Stored data entries
______________________________
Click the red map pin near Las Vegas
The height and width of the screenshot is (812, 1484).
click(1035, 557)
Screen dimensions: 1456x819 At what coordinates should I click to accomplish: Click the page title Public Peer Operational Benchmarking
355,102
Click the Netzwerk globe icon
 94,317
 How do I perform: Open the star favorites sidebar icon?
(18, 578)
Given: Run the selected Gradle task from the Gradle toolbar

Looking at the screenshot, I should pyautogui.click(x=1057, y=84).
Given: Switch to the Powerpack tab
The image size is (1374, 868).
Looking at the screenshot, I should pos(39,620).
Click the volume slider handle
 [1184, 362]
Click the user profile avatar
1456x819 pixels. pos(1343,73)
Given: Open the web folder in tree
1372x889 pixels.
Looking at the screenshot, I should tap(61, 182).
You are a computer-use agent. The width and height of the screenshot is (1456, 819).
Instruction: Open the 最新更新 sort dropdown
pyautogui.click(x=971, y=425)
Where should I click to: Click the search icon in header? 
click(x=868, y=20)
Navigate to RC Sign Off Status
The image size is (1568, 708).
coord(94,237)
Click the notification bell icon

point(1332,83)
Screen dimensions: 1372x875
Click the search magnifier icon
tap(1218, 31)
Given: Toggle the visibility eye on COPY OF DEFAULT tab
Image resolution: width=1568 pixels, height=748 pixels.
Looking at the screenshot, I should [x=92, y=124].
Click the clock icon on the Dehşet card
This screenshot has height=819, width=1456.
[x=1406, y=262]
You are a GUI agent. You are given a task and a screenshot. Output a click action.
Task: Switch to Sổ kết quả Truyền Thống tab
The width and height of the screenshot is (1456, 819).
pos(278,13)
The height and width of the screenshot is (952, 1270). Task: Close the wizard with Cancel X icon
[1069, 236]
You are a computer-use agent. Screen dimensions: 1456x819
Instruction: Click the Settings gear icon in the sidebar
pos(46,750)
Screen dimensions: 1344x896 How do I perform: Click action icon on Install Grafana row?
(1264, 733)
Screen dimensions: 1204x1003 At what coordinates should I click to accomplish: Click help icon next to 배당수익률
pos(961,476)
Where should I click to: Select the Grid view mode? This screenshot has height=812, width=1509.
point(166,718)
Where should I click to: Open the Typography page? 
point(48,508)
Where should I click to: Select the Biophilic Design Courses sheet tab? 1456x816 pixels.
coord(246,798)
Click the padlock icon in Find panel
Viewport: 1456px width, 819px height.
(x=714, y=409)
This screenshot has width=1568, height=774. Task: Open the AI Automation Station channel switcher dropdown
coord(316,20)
______________________________
* What you should do *
Within the records above, count each line holding "agent". Write down only the number.

* Expected answer *
3